Sql-server – How to add a NOT NULL Column to a large table in SQL Server

sql-server

To add a NOT NULL Column to a table with many records, a DEFAULT constraint needs to be applied. This constraint causes the entire ALTER TABLE command to take a long time to run if the table is very large. This is because:

Assumptions:

  1. The DEFAULT constraint modifies existing records. This means that the db needs to increase the size of each record, which causes it to shift records on full data-pages to other data-pages and that takes time.
  2. The DEFAULT update executes as an atomic transaction. This means that the transaction log will need to be grown so that a roll-back can be executed if necessary.
  3. The transaction log keeps track of the entire record. Therefore, even though only a single field is modified, the space needed by the log will be based on the size of the entire record multiplied by the # of existing records. This means that adding a column to a table with small records will be faster than adding a column to a table with large records even if the total # of records are the same for both tables.

Possible solutions:

  1. Suck it up and wait for the process to complete. Just make sure to set the timeout period to be very long. The problem with this is that it may take hours or days to do depending on the # of records.
  2. Add the column but allow NULL. Afterward, run an UPDATE query to set the DEFAULT value for existing rows. Do not do UPDATE *. Update batches of records at a time or you'll end up with the same problem as solution #1. The problem with this approach is that you end up with a column that allows NULL when you know that this is an unnecessary option. I believe that there are some best practice documents out there that says that you should not have columns that allow NULL unless it's necessary.
  3. Create a new table with the same schema. Add the column to that schema. Transfer the data over from the original table. Drop the original table and rename the new table. I'm not certain how this is any better than #1.

Questions:

  1. Are my assumptions correct?
  2. Are these my only solutions? If so, which one is the best? I f not, what else could I do?

Best Solution

I ran into this problem for my work also. And my solution is along #2.

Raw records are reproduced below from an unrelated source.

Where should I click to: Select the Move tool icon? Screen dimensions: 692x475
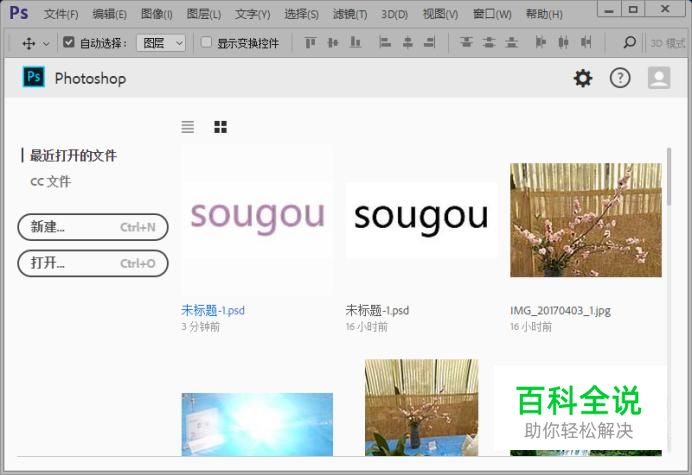click(28, 43)
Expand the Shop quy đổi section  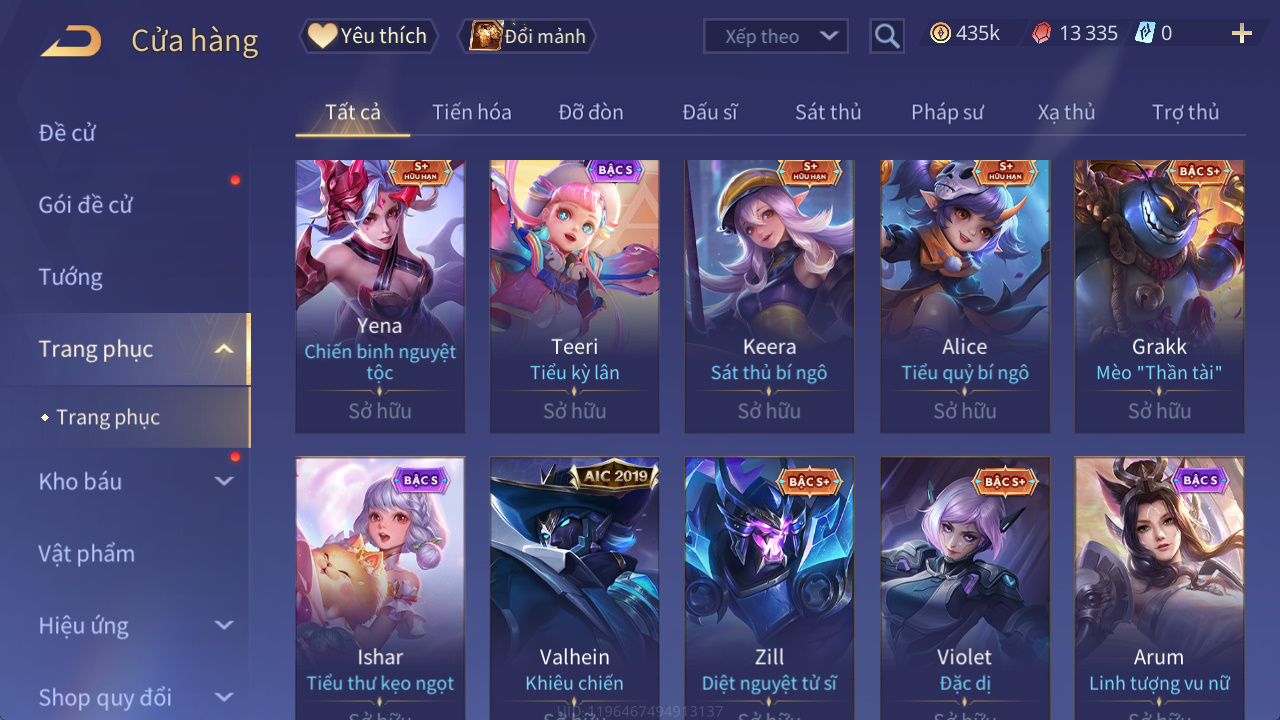[224, 697]
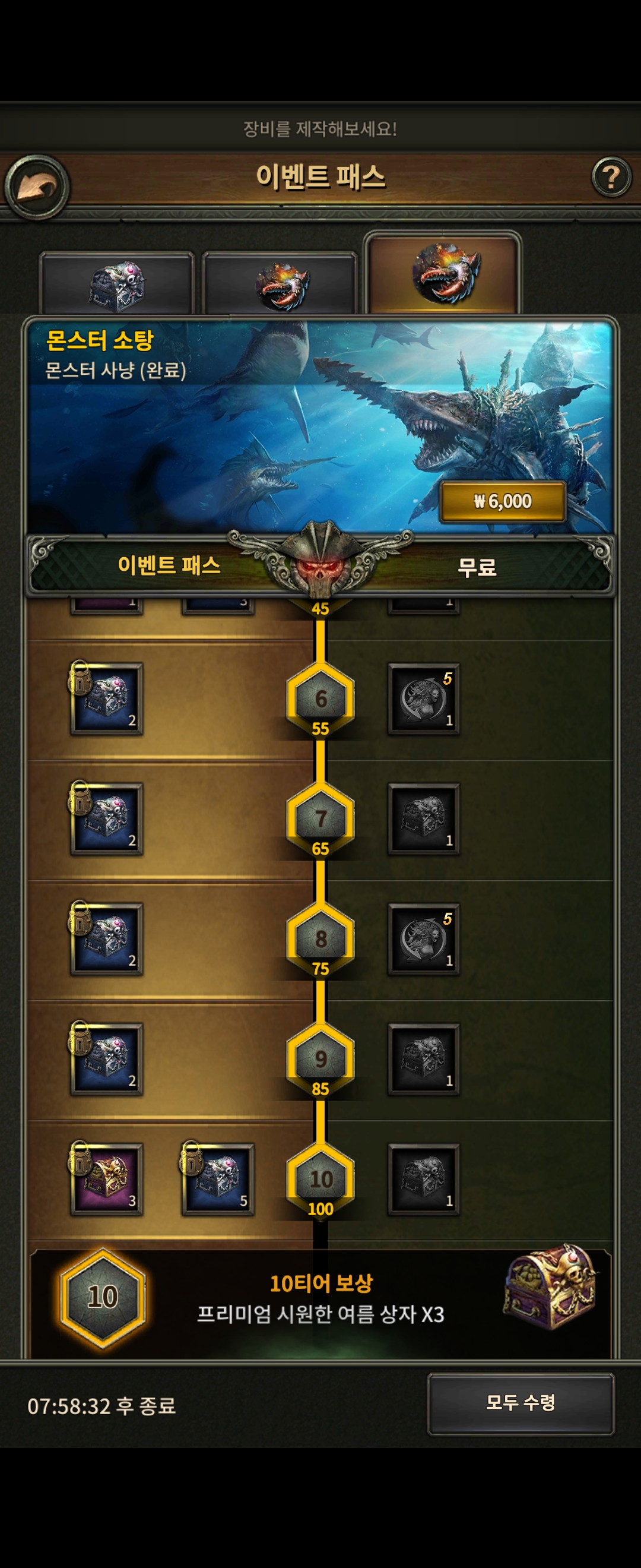
Task: Tap the locked blue chest x5 at tier 10
Action: pos(218,1178)
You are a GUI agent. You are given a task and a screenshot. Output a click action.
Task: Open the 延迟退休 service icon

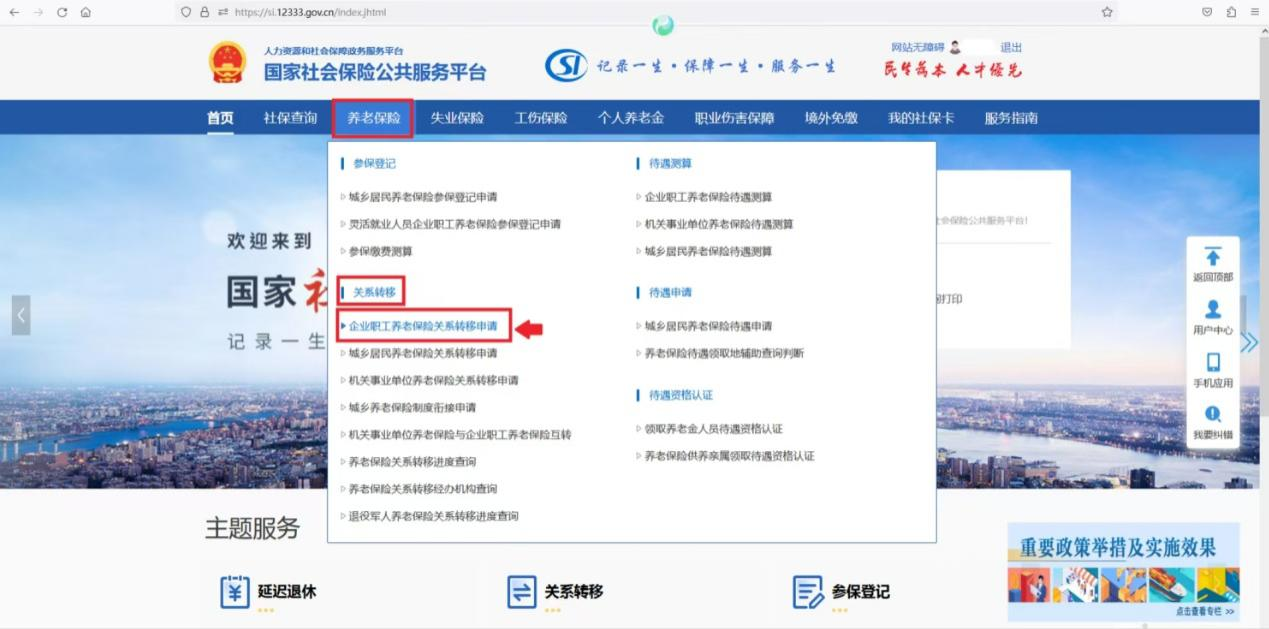click(235, 591)
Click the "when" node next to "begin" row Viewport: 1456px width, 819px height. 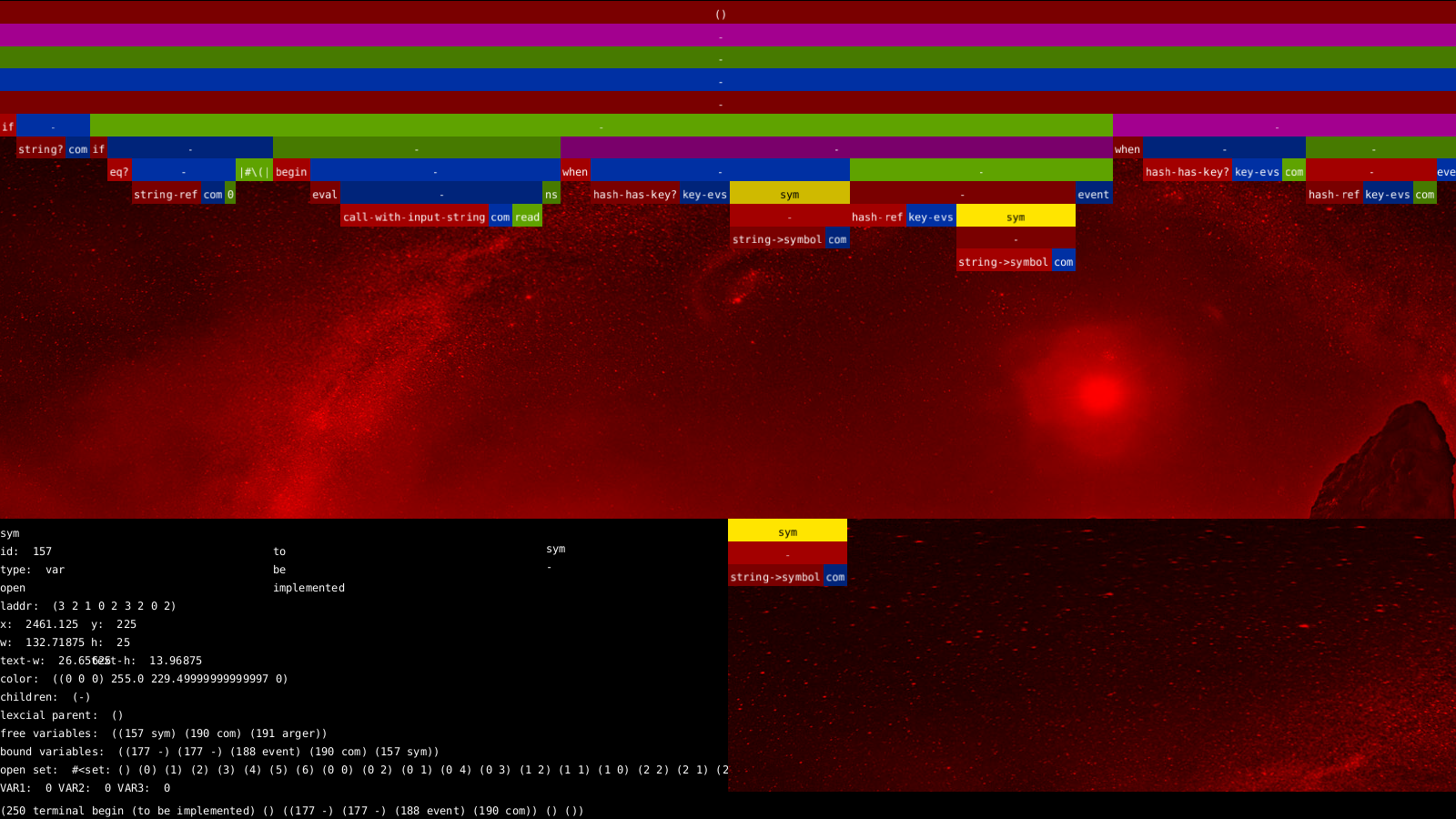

Here are my steps (I am using SQL Server 2005):

1) Add the column to the table with a default value:

ALTER TABLE MyTable ADD MyColumn varchar(40) DEFAULT('')

2) Add a NOT NULL constraint with the NOCHECK option. The NOCHECK does not enforce on existing values:

ALTER TABLE MyTable WITH NOCHECK
ADD CONSTRAINT MyColumn_NOTNULL CHECK (MyColumn IS NOT NULL)

3) Update the values incrementally in table:

GO
UPDATE TOP(3000) MyTable SET MyColumn = '' WHERE MyColumn IS NULL
GO 1000
  • The update statement will only update maximum 3000 records. This allow to save a chunk of data at the time. I have to use "MyColumn IS NULL" because my table does not have a sequence primary key.

  • GO 1000 will execute the previous statement 1000 times. This will update 3 million records, if you need more just increase this number. It will continue to execute until SQL Server returns 0 records for the UPDATE statement.